Jase shook his head. “You’re too good for that, Em. Too good for him. I’m sorry I lashed out, but I still hate that you—that anyone—has seen that piece of who I am.”
“No.” She stepped into his space until
she could feel his breath whispering over the top of her head. “You’re too good to give in to that shame. Where you came from doesn’t change who you are now.”
“Are you kidding?” He didn’t move away from her but leaned back against the porch rail as if he needed space. “That trailer and what it represents made me who I am. The night in my front yard, you said I was perfect, and I know what my reputation is around town. Nice Jase. Sweet Jase. Perfect Jase. No one sees anything else because I don’t let them. Everyone thinks I work so damn hard despite my family’s reputation in Crimson. I work hard because of where I came from. Because I’m scared to death if I don’t, the poison that has crushed the self-respect of so many people in my family will take me down, too.”
Something dark and dangerous flashed in his eyes and she saw who he was under the Mr. Perfect veneer he’d spent years polishing to a bright shine. He was a man at the edge of his control and a part of her wanted him to shuck off his restraint. With her. Yes. She could handle it. She would welcome whatever he had to offer.
He blinked, and the moment was gone. His chest rose and fell like he’d sprinted up Crimson Mountain. She placed her hand on it, fingers splayed, and felt his heartbeat thrumming under her touch. “You aren’t your father.” She said the words softly and felt his breath hitch. “I know what it’s like to want to prove something so badly it makes you into someone you’re not. Someone fake and false. You’re real, Jase. Not perfect. Real.”
“I’m sorry,” he said again, lifting his palm to press it over her hand. “For what I said and how I treated you.”

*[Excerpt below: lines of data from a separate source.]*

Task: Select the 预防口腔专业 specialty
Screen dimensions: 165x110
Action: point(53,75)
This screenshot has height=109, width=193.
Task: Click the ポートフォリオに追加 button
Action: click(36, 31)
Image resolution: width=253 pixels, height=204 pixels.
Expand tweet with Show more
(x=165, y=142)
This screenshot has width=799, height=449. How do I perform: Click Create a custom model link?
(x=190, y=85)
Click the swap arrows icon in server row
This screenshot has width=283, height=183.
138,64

She let a small smile curve her lips. “I think this makes us even.”
“You did good today. In my office and with my dad. Thank you.”
This was the part where she should step away. If they were even, it was a fresh start. But she couldn’t force herself to move. Emily might not believe in perfect, but she had learned to appreciate real. The knowledge that Jase was different than she’d assumed both humbled and excited her. Of all people, she should have known not to judge a person by who they were on the outside. She’d built an entire life on outward impressions only to watch it crumble around her.